La justice américaine est en bon état. Et c'est sans doute la seule véritable bonne nouvelle qui s'échappe péniblement du verdict lâché jeudi soir, en plein cœur de Manhattan. Douze hommes et femmes, droits dans leurs bottes de jurés, ont fait leur travail.
Malgré la pression. Malgré le poids de l'histoire. Malgré les menaces. Malgré le profil hors norme de l'accusé. Malgré la présidentielle. Malgré un pays déchiré comme jamais. Malgré les simagrées d'un parti républicain qui n'est plus que l'ombre de lui-même, depuis qu'il a décidé de piétiner le droit, la morale, la démocratie et un gros morceau de sa majesté d'antan, en soutenant l'insoutenable.
Le 30 mai 2024 à 17h08, personne, pas même le 45e président, pas même le soi-disant martyr d'une certaine Amérique désenchantée, n'a été au-dessus des lois. Donald Trump est désormais un candidat pénalement coupable des 34 chefs d’accusation qui pesaient contre lui. Pour coller à la rhétorique du bonhomme: celui qui avait pour habitude «d'attraper les femmes par la chatte» s'est mangé un méchant coup de pied dans les roubignoles.
Car le milliardaire a beau brandir une machination démocrate et démoniaque qu'il a inventé sans aide extérieure, cette condamnation pénale est un vrai coup dur pour lui.
Alors qu'il suffisait d'un seul juré moyennement convaincu pour que tout le procès s'écroule comme un château de cartes, Donald Trump doit désormais composer avec une réalité incompressible: le candidat républicain à la présidentielle américaine, celui qui prétend pouvoir make America great again, est officiellement un criminel.
Hélas, si nous avons sans doute eu affaire au bon verdict, il n'a pas atterri dans le bon procès. Car Donald Trump, on le sait trop bien, n'est pas un politicien comme les autres. C'est le seul candidat à s'être octroyé la légitimité de ne pas abandonner la course à la présidence, sous prétexte d'un jugement en salle d'audience. Un tour de force qui n’a été possible qu’en manipulant les foules.
Ses foules.
La falsification de documents comptables, mêlée à une affaire de mœurs, n'aura jamais les muscles nécessaires pour ébranler les sondages de manière significative. Pour dégonfler sa détermination à sauver ses propres fesses. La justice étant beaucoup plus lente à se déployer qu'une invasion du Capitole, aucune autre déconvenue judiciaire ne risque de venir perturber sa marche vengeresse et colérique vers la Maison-Blanche. Enfin, jusqu'au 5 novembre. Si Joe Biden considère ce verdict comme une victoire, il sait mieux que personne que «tout se jouera dans les urnes».

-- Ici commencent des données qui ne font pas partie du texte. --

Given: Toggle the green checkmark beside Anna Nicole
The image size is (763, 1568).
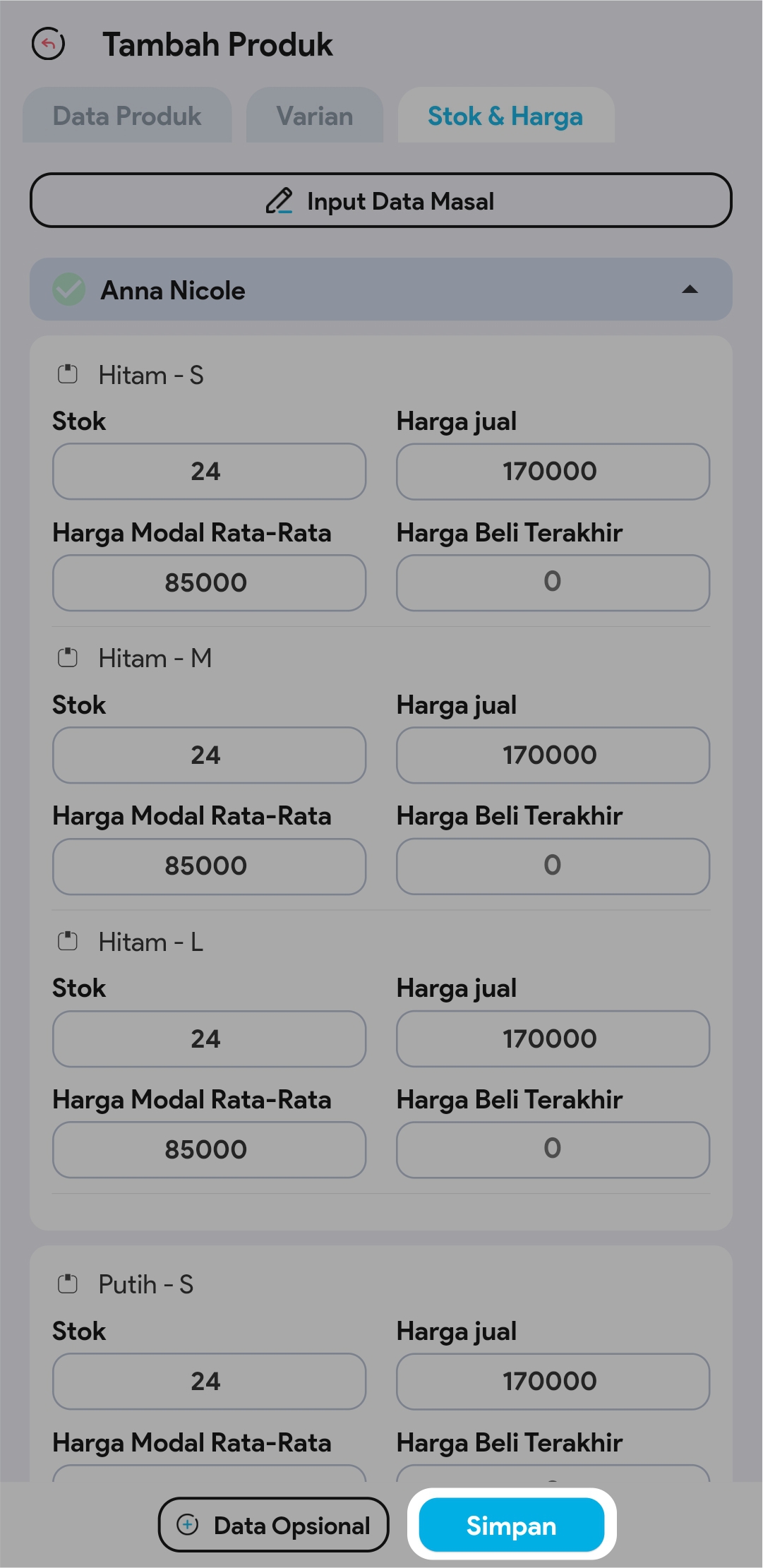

C'est d'ailleurs cette vieille et vénérable Constitution qui permet aujourd'hui à un criminel de briguer une deuxième fois le Bureau ovale. A un puissant citoyen qui a tenté de saboter des élections de pouvoir lever des fonds et inciter le peuple à lui (re)donner les pleins pouvoirs. Les Américains et le reste du monde devront attacher leurs ceintures, parce que ça va secouer.
C'est bête à dire, mais Donald Trump a désormais tout à gagner. Et les Etats-Unis tout à perdre. Oui, il y a un avant et un après 30 mai 2024. Si le milliardaire n'est pas élu président le 5 novembre prochain, c'en est terminé pour lui. Pour de bon. Les cinq prochains mois, ce n'est donc pas tant une course au siège suprême qui se joue. Mais la survie d'un homme de 77 ans sincèrement aux abois et l'avenir de la plus grande puissance mondiale à court terme.
Si le clan démocrate compte plus que jamais sur la jugeote des indécis et des modérés pour prendre conscience qu'un criminel n'a rien à faire à Washington, Joe Biden n'aura pas d'autre choix que de marcher sur des œufs. Tout en restant audible. Chaud. Car, face à lui, un monstre sans peur, mais bourré de reproches, qui compte bien tout démanteler sur son passage. En 2016, l'Amérique avait affaire à un milliardaire populaire, doublé d'un clown télévisuel très soucieux de son image.
Huit ans plus tard, Donald Trump peut se contenter de lustrer la même réputation qu'un mafieux. C'est beaucoup plus léger à manœuvrer et les têtes peuvent commencer à tomber. Après les craintes, place au chaos. Au bout du chemin, des urnes qui ressemblent déjà à un drôle de tribunal. Avec des millions d'électeurs projetés dans la peau du plus grand jury que les Etats-Unis auront jamais connu.